EXERCISE OBJECTIVE: Go through the following listing and count each line that contains the string "blue"; the answer is that number alone.

***** RECORD SET

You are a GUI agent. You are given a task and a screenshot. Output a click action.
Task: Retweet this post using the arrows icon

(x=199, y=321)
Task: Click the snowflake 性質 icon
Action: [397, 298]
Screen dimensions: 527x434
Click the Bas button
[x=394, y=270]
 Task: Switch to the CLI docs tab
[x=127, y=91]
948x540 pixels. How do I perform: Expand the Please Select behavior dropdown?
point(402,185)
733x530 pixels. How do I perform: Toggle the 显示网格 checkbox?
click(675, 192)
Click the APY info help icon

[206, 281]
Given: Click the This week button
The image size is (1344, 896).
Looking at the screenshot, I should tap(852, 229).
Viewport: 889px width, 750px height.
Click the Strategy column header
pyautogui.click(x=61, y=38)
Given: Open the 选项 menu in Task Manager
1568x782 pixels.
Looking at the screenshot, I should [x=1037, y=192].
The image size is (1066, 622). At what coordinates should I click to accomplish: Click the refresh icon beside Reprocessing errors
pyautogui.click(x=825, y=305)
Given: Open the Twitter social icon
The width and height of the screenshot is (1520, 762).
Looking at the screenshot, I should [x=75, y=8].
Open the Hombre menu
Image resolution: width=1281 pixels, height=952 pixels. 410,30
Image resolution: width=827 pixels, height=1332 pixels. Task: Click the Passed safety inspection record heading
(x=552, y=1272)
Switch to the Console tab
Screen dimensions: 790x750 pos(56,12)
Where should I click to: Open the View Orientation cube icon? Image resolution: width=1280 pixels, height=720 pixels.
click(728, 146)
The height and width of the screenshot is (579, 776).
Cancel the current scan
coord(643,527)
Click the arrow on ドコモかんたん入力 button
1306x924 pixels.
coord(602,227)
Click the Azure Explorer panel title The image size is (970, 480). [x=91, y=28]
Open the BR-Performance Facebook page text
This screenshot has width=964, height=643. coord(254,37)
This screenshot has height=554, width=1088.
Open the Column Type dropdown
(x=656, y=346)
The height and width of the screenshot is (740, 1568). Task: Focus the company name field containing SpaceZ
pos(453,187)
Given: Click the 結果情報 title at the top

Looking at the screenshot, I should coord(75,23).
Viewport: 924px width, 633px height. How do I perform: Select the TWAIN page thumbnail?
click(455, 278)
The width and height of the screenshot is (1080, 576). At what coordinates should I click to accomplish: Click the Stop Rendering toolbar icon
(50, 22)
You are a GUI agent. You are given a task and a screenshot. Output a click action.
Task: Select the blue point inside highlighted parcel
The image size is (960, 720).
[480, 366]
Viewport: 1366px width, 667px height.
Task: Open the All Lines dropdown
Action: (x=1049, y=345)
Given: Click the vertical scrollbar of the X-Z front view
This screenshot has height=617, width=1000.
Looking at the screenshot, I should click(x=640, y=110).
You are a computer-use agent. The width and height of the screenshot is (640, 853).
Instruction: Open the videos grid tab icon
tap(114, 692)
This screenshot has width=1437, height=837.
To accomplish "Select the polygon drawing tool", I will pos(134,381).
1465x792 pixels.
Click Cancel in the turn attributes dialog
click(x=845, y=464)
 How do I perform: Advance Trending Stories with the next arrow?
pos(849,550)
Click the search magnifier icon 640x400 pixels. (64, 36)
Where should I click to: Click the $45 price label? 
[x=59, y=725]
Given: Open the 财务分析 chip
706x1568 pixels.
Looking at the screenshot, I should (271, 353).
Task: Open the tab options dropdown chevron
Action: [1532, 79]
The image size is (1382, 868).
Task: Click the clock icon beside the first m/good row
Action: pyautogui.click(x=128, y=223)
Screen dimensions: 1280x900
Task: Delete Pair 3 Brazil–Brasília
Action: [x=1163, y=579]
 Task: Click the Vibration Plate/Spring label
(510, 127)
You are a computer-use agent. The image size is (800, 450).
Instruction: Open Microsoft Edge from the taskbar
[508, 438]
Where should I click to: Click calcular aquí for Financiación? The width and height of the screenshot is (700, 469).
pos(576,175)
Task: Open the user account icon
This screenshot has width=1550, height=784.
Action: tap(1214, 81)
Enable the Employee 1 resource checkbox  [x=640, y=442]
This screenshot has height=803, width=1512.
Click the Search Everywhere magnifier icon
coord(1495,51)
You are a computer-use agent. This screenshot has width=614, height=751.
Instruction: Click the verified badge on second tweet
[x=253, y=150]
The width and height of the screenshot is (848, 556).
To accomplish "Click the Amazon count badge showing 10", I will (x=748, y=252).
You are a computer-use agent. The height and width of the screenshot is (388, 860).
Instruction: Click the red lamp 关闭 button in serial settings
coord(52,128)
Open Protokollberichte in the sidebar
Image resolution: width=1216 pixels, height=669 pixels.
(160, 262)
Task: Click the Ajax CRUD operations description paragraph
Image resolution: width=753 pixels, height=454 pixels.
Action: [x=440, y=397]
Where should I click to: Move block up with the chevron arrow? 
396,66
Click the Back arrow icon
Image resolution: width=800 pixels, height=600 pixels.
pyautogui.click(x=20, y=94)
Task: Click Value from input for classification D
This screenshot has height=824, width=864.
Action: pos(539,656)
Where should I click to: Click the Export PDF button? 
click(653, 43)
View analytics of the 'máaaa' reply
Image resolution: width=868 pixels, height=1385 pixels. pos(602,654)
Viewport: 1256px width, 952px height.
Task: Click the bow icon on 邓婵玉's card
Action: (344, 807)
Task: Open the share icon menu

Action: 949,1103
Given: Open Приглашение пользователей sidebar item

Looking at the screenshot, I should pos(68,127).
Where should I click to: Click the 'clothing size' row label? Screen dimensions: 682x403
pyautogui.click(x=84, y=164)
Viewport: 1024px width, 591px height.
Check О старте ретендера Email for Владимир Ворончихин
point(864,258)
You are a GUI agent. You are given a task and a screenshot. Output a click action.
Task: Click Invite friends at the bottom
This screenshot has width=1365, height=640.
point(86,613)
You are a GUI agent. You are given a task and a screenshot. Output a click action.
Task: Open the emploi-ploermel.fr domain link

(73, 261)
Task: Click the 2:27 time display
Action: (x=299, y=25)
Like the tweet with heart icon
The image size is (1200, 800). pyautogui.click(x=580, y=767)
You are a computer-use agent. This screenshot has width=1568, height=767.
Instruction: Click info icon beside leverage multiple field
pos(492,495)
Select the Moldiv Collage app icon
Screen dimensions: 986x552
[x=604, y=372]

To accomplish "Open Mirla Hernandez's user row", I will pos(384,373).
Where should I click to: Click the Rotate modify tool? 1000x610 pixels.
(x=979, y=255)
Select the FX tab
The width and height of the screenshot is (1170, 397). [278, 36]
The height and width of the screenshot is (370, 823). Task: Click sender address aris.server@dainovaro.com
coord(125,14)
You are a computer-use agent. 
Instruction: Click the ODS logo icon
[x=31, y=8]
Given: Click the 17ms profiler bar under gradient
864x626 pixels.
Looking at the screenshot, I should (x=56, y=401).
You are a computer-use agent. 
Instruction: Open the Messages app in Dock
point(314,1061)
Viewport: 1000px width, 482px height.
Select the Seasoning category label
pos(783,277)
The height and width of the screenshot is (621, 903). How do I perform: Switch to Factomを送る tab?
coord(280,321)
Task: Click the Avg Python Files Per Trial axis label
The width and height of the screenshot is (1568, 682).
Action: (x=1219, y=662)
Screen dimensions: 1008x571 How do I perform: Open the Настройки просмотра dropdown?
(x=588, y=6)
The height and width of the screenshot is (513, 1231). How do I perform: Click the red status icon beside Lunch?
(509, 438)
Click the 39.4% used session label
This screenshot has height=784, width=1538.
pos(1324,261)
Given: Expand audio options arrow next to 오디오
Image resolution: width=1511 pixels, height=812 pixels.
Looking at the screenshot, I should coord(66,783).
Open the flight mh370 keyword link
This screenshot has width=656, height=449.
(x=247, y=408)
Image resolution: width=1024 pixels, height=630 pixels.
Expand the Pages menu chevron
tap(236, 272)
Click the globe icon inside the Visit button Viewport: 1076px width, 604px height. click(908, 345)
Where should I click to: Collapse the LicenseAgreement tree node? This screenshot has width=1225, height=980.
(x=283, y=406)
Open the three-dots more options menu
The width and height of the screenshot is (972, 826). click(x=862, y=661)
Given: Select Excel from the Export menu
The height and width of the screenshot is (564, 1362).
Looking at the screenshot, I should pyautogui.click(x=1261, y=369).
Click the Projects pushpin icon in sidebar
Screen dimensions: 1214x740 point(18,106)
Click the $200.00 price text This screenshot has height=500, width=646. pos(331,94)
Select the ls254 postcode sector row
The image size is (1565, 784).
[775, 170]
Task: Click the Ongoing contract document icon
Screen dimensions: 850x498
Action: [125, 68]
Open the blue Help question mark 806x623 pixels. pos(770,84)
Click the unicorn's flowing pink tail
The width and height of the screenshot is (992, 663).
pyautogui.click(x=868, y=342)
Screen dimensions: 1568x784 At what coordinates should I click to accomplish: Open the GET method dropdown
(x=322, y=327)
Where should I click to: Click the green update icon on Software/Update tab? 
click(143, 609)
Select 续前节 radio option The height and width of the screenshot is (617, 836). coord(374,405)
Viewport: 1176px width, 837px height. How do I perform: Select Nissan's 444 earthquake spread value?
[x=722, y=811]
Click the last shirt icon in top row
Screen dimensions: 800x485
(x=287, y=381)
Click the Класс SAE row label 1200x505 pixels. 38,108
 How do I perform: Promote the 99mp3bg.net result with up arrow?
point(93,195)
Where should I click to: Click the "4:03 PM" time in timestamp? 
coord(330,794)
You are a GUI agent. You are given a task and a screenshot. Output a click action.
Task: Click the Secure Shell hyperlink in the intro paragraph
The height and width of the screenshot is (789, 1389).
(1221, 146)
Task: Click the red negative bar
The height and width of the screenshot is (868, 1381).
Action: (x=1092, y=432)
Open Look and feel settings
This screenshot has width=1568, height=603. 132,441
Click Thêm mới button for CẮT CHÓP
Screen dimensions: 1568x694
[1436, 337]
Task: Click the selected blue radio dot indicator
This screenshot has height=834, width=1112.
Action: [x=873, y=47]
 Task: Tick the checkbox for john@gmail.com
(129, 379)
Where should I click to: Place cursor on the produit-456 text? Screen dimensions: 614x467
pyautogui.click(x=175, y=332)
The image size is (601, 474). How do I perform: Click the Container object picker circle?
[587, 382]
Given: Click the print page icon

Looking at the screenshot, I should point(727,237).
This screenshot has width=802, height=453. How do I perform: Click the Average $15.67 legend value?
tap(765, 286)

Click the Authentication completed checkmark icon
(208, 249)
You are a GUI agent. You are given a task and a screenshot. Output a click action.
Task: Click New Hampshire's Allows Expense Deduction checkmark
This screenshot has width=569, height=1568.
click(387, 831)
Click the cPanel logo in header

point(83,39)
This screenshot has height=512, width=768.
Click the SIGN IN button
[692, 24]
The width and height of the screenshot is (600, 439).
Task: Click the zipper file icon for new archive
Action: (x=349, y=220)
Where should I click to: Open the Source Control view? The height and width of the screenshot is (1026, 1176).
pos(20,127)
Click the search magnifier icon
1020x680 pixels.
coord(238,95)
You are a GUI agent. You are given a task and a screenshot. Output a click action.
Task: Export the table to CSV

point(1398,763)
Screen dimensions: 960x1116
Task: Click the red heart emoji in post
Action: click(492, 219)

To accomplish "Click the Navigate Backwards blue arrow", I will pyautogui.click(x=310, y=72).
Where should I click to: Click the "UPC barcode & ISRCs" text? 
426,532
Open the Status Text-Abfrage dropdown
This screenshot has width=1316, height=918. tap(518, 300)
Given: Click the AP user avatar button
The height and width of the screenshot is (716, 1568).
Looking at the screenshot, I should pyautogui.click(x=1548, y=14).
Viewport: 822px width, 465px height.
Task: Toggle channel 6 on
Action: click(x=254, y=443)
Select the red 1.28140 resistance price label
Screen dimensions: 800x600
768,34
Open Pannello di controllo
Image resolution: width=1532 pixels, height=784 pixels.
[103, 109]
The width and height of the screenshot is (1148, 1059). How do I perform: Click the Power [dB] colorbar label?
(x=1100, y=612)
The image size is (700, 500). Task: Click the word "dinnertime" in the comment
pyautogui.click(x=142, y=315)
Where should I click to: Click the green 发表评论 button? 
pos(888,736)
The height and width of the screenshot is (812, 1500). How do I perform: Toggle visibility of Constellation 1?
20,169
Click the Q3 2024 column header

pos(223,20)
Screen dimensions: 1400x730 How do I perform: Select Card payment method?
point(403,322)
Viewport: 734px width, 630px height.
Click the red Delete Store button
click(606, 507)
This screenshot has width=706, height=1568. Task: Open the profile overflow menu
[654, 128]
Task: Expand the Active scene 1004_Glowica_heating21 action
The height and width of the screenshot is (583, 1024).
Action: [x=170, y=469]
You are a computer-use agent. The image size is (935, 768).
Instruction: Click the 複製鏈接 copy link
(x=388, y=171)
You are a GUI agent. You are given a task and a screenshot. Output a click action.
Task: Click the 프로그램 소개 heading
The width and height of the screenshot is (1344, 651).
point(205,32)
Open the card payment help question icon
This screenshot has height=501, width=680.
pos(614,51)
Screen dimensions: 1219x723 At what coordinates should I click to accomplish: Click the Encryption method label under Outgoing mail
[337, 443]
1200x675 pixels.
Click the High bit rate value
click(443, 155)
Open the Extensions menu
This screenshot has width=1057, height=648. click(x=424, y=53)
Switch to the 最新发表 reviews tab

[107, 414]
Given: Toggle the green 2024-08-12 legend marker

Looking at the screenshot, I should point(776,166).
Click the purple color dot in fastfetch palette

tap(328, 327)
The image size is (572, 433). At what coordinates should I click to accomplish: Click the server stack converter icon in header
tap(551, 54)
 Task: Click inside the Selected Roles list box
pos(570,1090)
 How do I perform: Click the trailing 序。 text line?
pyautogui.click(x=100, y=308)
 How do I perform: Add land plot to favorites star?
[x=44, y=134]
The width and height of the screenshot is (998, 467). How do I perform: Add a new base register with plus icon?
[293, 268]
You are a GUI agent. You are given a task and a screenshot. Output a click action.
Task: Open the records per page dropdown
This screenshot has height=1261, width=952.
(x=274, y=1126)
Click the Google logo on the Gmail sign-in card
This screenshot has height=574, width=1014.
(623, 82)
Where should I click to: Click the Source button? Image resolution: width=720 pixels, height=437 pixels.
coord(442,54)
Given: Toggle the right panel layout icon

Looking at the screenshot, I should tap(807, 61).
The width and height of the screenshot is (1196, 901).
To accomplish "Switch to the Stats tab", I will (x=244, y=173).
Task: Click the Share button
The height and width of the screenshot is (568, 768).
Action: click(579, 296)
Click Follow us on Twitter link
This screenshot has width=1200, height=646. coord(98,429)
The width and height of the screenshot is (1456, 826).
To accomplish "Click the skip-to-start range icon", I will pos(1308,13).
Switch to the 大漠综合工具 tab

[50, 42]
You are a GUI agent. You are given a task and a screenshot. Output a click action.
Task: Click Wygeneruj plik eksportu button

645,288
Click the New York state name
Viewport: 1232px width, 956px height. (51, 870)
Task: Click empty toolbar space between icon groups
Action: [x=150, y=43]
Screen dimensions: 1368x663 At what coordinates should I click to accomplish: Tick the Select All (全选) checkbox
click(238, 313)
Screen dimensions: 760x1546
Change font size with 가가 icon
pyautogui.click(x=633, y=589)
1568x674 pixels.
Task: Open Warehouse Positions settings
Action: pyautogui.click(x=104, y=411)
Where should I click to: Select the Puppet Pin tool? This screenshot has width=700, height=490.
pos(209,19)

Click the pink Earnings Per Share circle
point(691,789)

**********

TASK OUTPUT: 4